Prizes established by Phạm Nhật Vượng in 2020

The VinFuture Prize is an annual international award established in 2020 by the Vietnam-based VinFuture Foundation. The foundation aims to promote research in health, technology, and sustainability.

== Founders ==
The VinFuture Foundation was founded in 2020 by Phạm Nhật Vượng (founder of Vingroup) with his wife, Phạm Thu Hương. The organization operates as an independent nonprofit entity with the stated mission of recognizing research in line with the United Nations’ Sustainable Development Goals (SDGs).

== Prize Council ==
The VinFuture Foundation Prize Council is responsible for setting criteria, evaluating laureates, and selecting winners in recognition of research that "has or will have the potential to bring solutions that can be applied to the everyday life of ordinary people."

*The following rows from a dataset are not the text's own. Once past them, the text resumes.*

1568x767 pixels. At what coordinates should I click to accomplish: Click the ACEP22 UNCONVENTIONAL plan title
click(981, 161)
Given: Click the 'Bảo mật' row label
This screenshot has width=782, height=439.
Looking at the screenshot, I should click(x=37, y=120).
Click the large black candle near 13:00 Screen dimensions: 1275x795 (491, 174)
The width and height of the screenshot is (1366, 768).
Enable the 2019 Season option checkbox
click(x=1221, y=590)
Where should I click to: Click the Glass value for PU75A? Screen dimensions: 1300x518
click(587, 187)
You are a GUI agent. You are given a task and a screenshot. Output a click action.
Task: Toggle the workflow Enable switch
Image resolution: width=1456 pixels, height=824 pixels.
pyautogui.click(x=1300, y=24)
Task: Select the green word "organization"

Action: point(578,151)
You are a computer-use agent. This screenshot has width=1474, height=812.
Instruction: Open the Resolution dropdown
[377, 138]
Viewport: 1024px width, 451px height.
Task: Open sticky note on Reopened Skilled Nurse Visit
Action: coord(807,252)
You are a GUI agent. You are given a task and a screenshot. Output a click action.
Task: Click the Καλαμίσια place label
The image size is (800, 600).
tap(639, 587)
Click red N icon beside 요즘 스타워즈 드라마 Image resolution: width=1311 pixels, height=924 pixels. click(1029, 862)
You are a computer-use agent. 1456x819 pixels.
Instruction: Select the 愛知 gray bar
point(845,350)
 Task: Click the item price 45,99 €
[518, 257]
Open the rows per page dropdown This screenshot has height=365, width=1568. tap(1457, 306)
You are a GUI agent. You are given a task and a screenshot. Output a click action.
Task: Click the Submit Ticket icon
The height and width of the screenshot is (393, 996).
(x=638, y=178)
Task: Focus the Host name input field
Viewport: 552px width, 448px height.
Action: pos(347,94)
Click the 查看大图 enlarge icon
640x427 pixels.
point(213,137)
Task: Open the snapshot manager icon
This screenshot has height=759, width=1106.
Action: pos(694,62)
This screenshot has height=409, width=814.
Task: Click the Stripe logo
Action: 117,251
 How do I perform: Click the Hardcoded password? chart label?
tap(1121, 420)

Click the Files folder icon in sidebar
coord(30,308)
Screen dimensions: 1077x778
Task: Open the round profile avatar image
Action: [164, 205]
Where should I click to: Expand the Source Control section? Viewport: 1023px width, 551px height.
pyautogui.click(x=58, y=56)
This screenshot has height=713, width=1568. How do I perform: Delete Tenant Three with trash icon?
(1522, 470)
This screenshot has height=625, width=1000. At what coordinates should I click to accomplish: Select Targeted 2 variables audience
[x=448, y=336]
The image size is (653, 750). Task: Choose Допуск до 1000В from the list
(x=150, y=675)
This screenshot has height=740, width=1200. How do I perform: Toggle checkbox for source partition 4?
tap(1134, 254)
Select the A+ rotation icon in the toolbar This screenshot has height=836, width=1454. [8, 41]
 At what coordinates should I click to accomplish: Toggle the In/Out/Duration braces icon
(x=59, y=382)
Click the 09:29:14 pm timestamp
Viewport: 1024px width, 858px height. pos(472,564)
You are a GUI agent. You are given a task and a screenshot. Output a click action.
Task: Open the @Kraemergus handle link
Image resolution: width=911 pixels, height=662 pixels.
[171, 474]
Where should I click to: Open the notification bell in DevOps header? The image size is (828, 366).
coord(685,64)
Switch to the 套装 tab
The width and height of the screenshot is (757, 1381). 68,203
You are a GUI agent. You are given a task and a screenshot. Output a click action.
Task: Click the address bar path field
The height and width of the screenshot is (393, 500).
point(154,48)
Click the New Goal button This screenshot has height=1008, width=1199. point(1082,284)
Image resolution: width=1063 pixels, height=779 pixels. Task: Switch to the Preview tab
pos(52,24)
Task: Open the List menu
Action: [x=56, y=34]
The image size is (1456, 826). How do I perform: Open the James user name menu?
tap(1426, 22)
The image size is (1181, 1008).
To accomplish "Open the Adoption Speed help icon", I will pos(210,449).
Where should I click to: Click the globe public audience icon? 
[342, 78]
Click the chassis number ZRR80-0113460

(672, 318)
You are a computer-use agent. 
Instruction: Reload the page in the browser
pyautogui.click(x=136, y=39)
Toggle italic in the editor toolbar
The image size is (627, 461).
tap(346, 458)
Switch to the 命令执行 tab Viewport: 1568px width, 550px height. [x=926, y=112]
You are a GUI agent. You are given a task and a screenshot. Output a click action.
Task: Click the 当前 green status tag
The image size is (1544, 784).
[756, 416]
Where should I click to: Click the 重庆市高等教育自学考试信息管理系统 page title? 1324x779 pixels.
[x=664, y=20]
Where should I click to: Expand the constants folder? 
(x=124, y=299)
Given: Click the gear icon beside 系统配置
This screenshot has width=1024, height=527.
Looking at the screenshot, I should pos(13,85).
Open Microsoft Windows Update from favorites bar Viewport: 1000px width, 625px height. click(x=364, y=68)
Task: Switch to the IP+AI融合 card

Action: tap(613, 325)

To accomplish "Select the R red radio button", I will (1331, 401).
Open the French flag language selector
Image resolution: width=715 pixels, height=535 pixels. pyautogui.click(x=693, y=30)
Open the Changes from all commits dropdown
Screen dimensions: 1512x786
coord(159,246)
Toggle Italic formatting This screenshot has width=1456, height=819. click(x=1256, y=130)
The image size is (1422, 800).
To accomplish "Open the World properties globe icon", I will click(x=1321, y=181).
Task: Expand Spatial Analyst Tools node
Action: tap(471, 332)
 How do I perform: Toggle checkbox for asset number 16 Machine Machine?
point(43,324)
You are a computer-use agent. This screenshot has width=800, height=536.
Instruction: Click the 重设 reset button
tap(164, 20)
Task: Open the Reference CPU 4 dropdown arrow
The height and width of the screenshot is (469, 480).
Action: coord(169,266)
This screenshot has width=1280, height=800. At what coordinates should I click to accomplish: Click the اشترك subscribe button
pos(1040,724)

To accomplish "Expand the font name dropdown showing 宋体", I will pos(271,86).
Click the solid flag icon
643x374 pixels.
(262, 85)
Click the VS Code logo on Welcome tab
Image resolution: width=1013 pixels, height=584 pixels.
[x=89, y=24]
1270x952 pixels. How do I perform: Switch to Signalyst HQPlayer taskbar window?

The Prize Council is chaired by Sir Richard Henry Friend, the Cavendish Professor of Physics at the University of Cambridge, and includes members from international universities and research institutions.

=== Members ===
- Prof. Pascale Cossart, FRS (Pasteur Institute, Paris, France)
- Prof. Van-Chi Dang (Ludwig Institute for Cancer Research; Johns Hopkins University, United States)
- Prof. Martin Andrew Green (University of New South Wales, Australia)
- Prof. Daniel Kammen (University of California, Berkeley, United States)
- Prof. Sir Konstantin (Kostya) S. Novoselov, FRS (University of Manchester, United Kingdom)
- Prof. Thalappil Pradeep, (Indian Institute of Technology Madras, India)
- Prof. Pamela Ronald (University of California, Davis, United States)
- Prof. Daniela Rus (Massachusetts Institute of Technology, United States)
- Prof. Leslie Gabriel Valiant, FRS (Harvard University, United States)

=== Honorary members ===
There are 15 honorary members recognized for strategic advisory roles, including Prof. Susan Solomon, Prof. Albert P. Pisano, Dr. Xuedong Huang, Prof. Myles Allen, Prof. Jennifer Tour Chayes, Prof. Gérard Albert Mourou, Prof. Michael Eugene Porter, and Prof. Soumitra Dutta.

== The VinFuture Prize Pre-Screening Committee ==
The Pre-Screening Committee is responsible for identifying and reviewing qualified nominees based on the selection criteria established by the Prize Council, as well as preparing and presenting supporting documents for the shortlist to the Prize Council.

=== Members ===
- Prof. Thuc-Quyen Nguyen (University of California, Santa Barbara, United States)
- Prof. Ngoc-Minh Do (University of Illinois Urbana-Champaign, United States; VinUniversity, Vietnam)
- Prof. Ana Belén Elgoyhen (University of Buenos Aires, Argentina)
- Dr. Filippo Giorgi (Abdus Salam International Centre for Theoretical Physics, Italy)
- Prof. Quarraisha Abdool Karim, FRS (Center for the AIDS Programme of Research in South Africa, South Africa)
- Prof. Ermias Kebreab (University of California, Davis, United States)
- Dr. Jayshree Seth (3M, Minnesota, United States)
- Prof. Ingolf Steffan-Dewenter (University of Würzburg, Germany)
- Prof. Fiona Watt (European Molecular Biology Organization, Germany)
- Prof. Vivian Yam (University of Hong Kong, Hong Kong, PRC)

=== Honorary members ===
- Prof. Hans Joachim Schellnhuber
- Prof. Mônica Alonso Cotta
- Prof. Alta Schutte
- Prof. Albert P. Pisano
- Prof. Myles Allen
- Mr. Akihisa Kakimoto
- Prof. Duc-Thu Nguyen
- Prof. Molly Shoichet
- Mr. Truong Quoc Hung
- Prof. Trac D. Tran
- Dr. Bui Hai Hung

== Award process ==
=== Nomination ===
Nominations are compiled and qualified by the VinFuture Prize Secretaries before the pre-screening round, which includes experts in natural science, health science, earth science, environmental science, computer science, material science, engineering, agriculture, technology, artificial intelligence, renewable energy, biotechnology, environmental conservation, and other fields.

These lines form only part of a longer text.